Transgender On Screen (2006) kitabında John Phillips, translığın konu edildiği pek çok filmin ortak yönü olarak “gerçeğin ortaya çıkması” fenomeninin Ödipal bağları olduğunu vurgular. “Sanat imgeleminde 'gerçeğin' ortaya çıkması, kadın bedeninin soyulmasına ilişkin kaçınılmaz olarak erotik çağrışımlar taşır ve bu nedenle striptiz'i andırır. Dolayısıyla peçeyi açmak yasak bir jesti, yasak olana cinsel anlamda bakma eylemini, annenin vücudunun Ödipal bir ihlalini açığa vurur” (Philips, 2006). Kılık değiştirmenin hikayenin merkezinde olduğu, bunun seyirci tarafından bilindiği örneklerin genelde komedi janrına (Mrs Doubtfire 1993, Some Like it Hot, Tootsie), seyircinin bu konuda hikaye akışındaki insanlar kadar bilgisiz olduğu örneklerin gerilim janrına (Dress to Kill 1980, Silence of the Lambs, 1991) tekabül ettiğini iddia eder (Philips, 2006, 115). Bu “kılık değiştirmelerden” sonra, herkes kendi, eski “normal” haline döner. Dolayısıyla heteroseksüellik ve patriyarka tekrar güvenli bir şekilde tahsis edilmiş olur.
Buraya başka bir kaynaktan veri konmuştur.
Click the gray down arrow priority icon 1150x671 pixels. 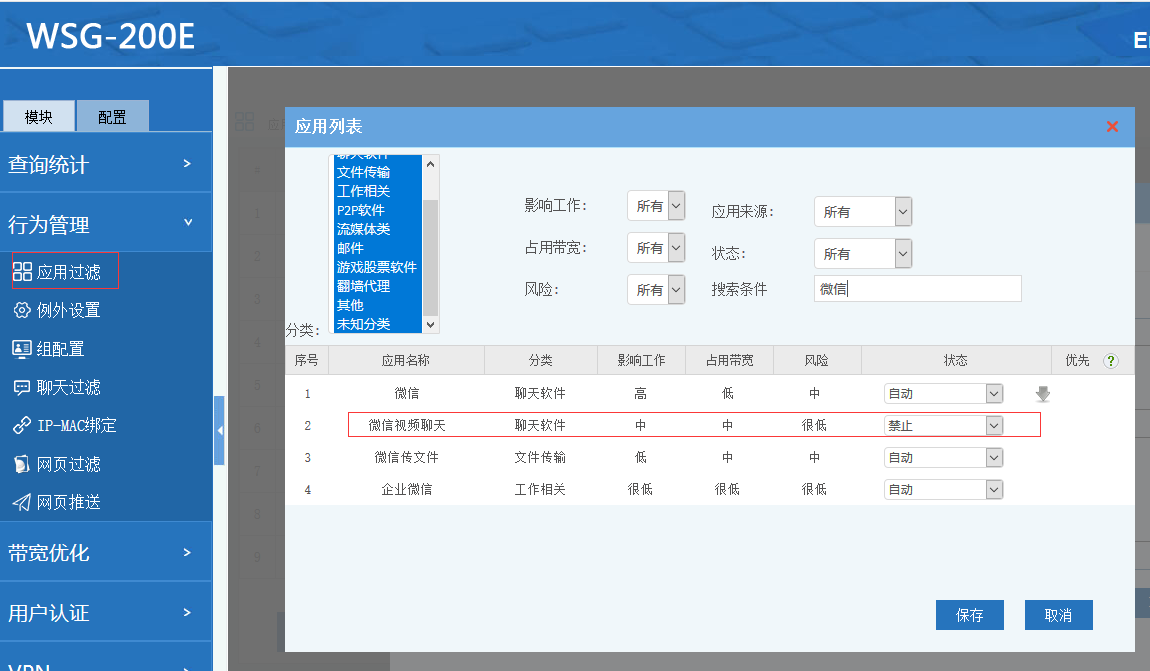[1043, 394]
Burada bahsedilen daha normatif LGBTİ+ temsillerine gerilim, komedi ve drama janralarında kısa üç örnek vermek isterim. İlki kadın bedenlerini, derilerini kendi derisi yapma, onların içine girme arzusunu bir seri katil teması üzerinden işleyen Silence of the Lambs olacak. Burada feminist adalet savaşçımız Clarice Starling’in peşine düştüğü seri katil olan Buffalo Bill’in yakalanmadan kısa bir süre önce evinde ayna önünde süslenip dans ettiği sahne önemli. Bill bu sahnede bir rock şarkısı eşliğinde, yakın planlarla makyajını yapar, öldürdüğü kadınlardan birinin saçlarını giyer ve ayna gibi işlev göre kameraya penisini bacaklarının arasına alarak sabahlığıyla poz verir. Seri katilin kadınları öldürme motivasyonunu anlamamızla aynı gün içinde, Buffalo Bill bulunur ve öldürülür. 
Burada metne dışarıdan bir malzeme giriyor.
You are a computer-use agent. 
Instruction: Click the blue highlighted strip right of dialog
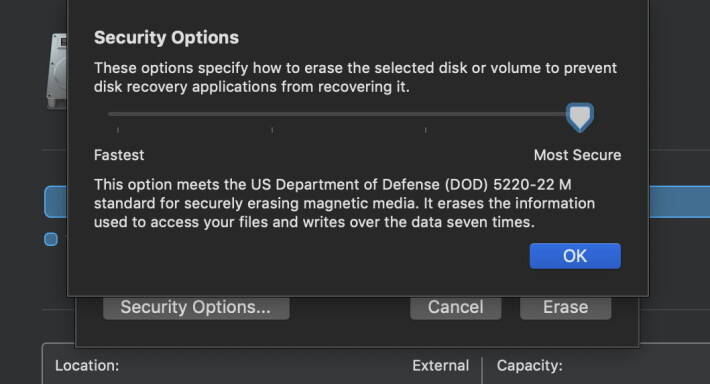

Komedi janrında vereceğim örnek Some Like It Hot ise iş bulmakta zorlanan 2 caz müzisyeninin, kadın kılığına girerek iş buldukları bir orkestrada başlarına gelen çeşitli “komiklikler”e odaklanır. Filmin sonunda karakterlerden biri Marilyn Monroe ile mutlu bir birlikteliğe yelken açarken, diğeri “komiklik” unsurunun devamı olarak “kadın kılığında” yan karakterlerden biriyle flörtleşmeye devam eder. Trans erkeklik üzerine artık ana akımlaşmış bir temsiliyet alanını kapsayan Boys Don’t Cry Brandon Teena isimli bir trans erkeğin hayat hikayesinden uyarlanmış. Filmde iki ayna sahnesi var. İlki filmin başında Brandon’u hazırlanırken gördüğümüz, yeni saç kesiminden memnun olduğu sahne. İkincisinde Brandon yine hazırlanır ama duştan çıkmış ve bu sefer memelerini sarar, “erkeksi” bir kabarıklık yaratacak çorabı donuna sokuşturur. Kendini beğenir, sevdiği kızla buluşmaya çıkar. Bu ayna sahnelerinin diğerlerinden farkı, aynaya, gerçek kimliğe doğru yapılan açılmaya duyulan inanç. Film, bu ayna sahneleri de dahil olmak üzere tüm anlatısını Brandon’un “gerçek” kimliğinin ne olduğunu anlamaya çalışmakla geçirir: “butch bir lezbiyen mi trans erkek mi? Bizi kandırıyor mu?” Halbuki Brandon tüm baskıya rağmen, halinden, flört etmekten, kızların ilgisinden memnun. Filmin hikayesi de filmdeki karakterler de onun gerçek kimliğini öğrenmeden huzur bulamaz. Aynı gerçeklik Brandon’u öldüren şey olur. Bu açıdan Boys Don’t Cry’ın daha normatif bir temsil alanı açtığını, kuirin akışkanlığını benimsemediğini söylemek mümkün. Bu 3 filmin de ortak özelliği trans ve drag karakterlerin bir şekilde ya “eski haline dönmesi” (Some Like It Hot), ya da var oluşları dolayısıyla cezalandırılması, öldürülmesi.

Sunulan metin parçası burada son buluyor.